HAMi extends Kubernetes with fine-grained GPU sharing capabilities through scheduler extensions (Layer 2) and device plugin integration (Layer 4), enabling flexible GPU resource allocation while coexisting with NVIDIA MIG and time-slicing strategies.
Evaluated approaches
NVIDIA MIG
Provides strong isolation but supports only predefined partition sizes, making it difficult to match finer-grained requirements (e.g., 1/6 or 1/8 of a GPU).
Time-Slicing
Allows workloads to compete freely for GPU resources with minimal overhead. However, it lacks strict limits on memory and compute usage, making it unsuitable for certain production workloads.
HAMi (a CNCF Sandbox project)
Supports fine-grained control over both GPU memory and compute allocation, enabling proportional allocation based on actual workload requirements. This approach introduces some overhead compared to full GPU allocation.
Production strategy
Rather than replacing existing mechanisms, NIO combined them:
- MIG: Used for algorithm development and environments requiring strong isolation
- HAMi: Used for CI tasks and selected inference and simulation workloads
- Time-slicing: Used for workloads that can tolerate resource contention
This hybrid approach improved GPU utilization while maintaining correctness and operational safety.
Implementation
- HAMi was deployed on selected GPU clusters, not across all clusters.
- Large-scale training jobs continue to use full GPUs by default.
- HAMi primarily covers workloads suitable for fractional GPU allocation.
Deployment scale:
- Approximately 50–70 active nodes
- Approximately 400–560 GPUs (assuming 8 GPUs per node)
Resource allocation design
For simulation workloads, NIO treated GPU memory (VRAM) as the primary constraint:
- Insufficient compute capacity can be mitigated through scheduling delay.
- Memory exhaustion immediately triggers failure (OOM) and cannot be deferred.
The team also found that finer partitioning is not always better. For certain simulation workloads, allocating approximately 1/6 of a GPU provided optimal efficiency. Smaller fractions (such as 1/8) introduced additional scheduling and virtualization overhead, reducing overall throughput.
Impact
CI Workloads: From Waste to Reuse
Before HAMi:
Because CI tasks were primarily CPU-bound, average GPU utilization was approximately 5% (5–10%).
After HAMi:
By partitioning GPUs into ¼ or smaller fractions, effective GPU utilization in CI pipelines increased by approximately 4×, reaching 30–50%.

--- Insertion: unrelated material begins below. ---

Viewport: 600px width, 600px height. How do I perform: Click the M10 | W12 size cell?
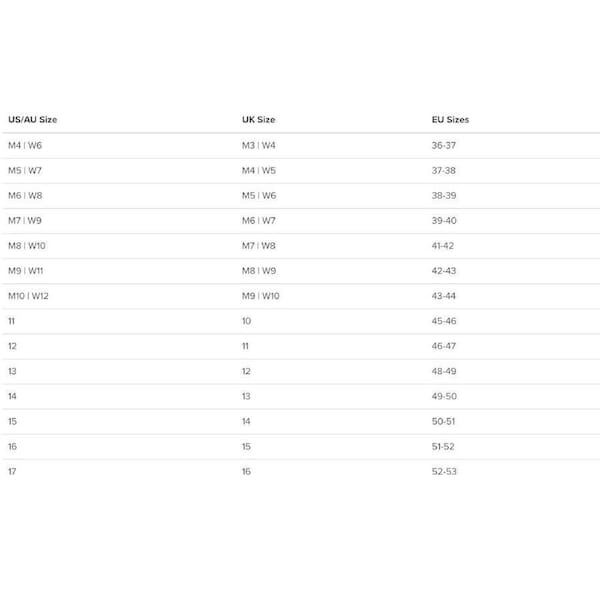coord(28,296)
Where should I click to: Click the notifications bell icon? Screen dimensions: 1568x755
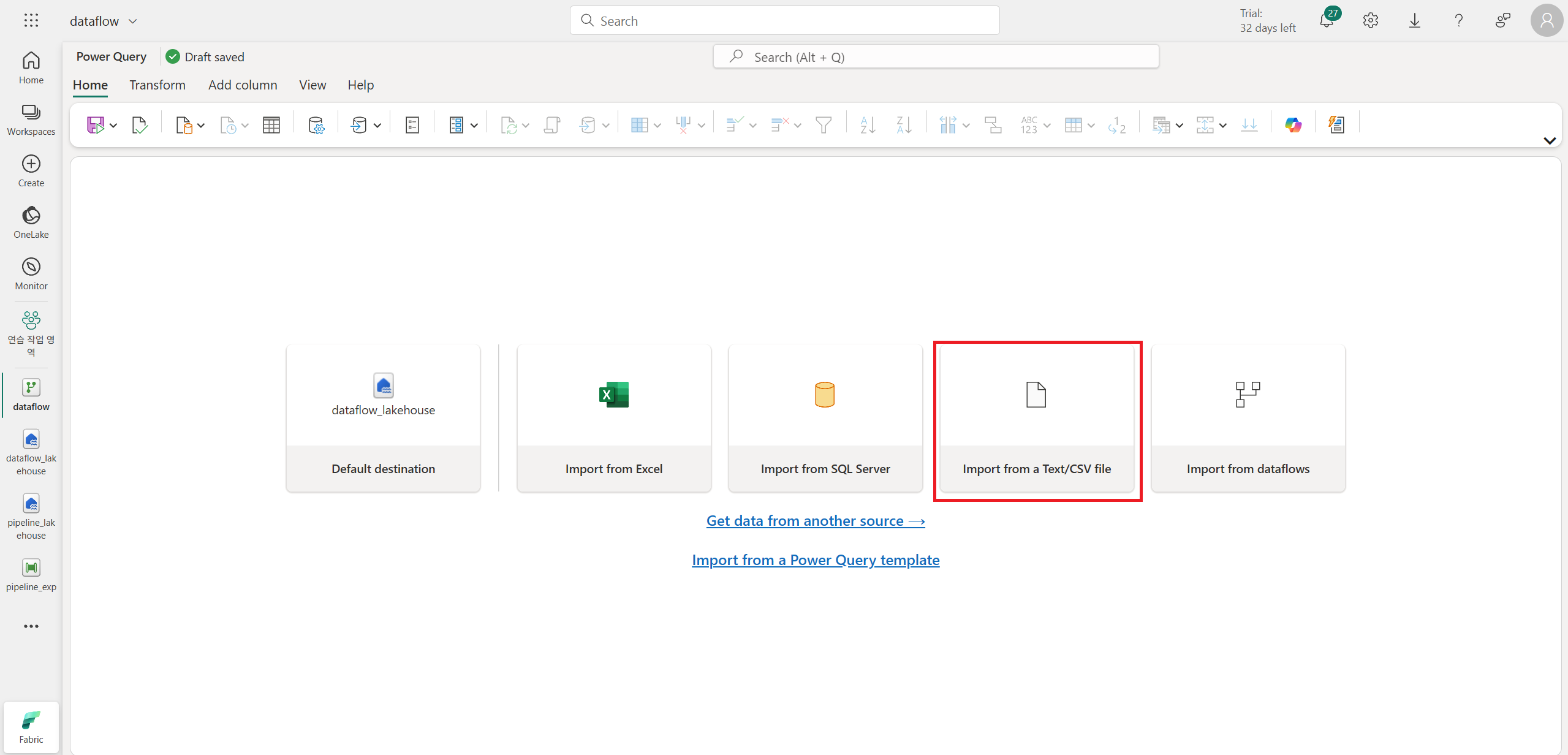1326,21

Simulation workloads: Higher throughput, fewer GPU hours
- Fine-grained GPU sharing reduced overall GPU hours by approximately 30%.
- End-to-end simulation tasks that previously required about 3 days were reduced to about 2 days.
These improvements increased overall system throughput while directly reducing GPU costs.
Lessons learned
GPU partitioning is not “the finer, the better.”
Each workload has an optimal partition size. Over-fragmentation can reduce efficiency.
Version upgrades require performance validation.
New GPU virtualization components may introduce performance regressions. NIO adopted a phased upgrade strategy, validating performance benchmarks before allowing different HAMi components to run at different versions.
Operational changes must ensure production safety.
For online inference workloads, device plugin upgrades follow a blue–green deployment–like process: traffic is migrated first, new Pods are deployed, and old instances are gradually decommissioned.
Toolchain compatibility is critical.
Certain compiler or library features (such as pointer or address analysis) may conflict with GPU interception mechanisms. Careful trade-offs between functionality and stability are required.
NIO’s deployment of HAMi demonstrates how fine-grained GPU sharing can significantly improve infrastructure efficiency for autonomous driving workloads. By combining HAMi with Kubernetes and existing GPU allocation mechanisms such as MIG and time-slicing, NIO increased GPU utilization, reduced overall GPU hours, and improved workload throughput without compromising stability.
This hybrid resource management strategy enables NIO to support diverse AI workloads, from CI pipelines to simulation and inference—more efficiently within the same Kubernetes environment.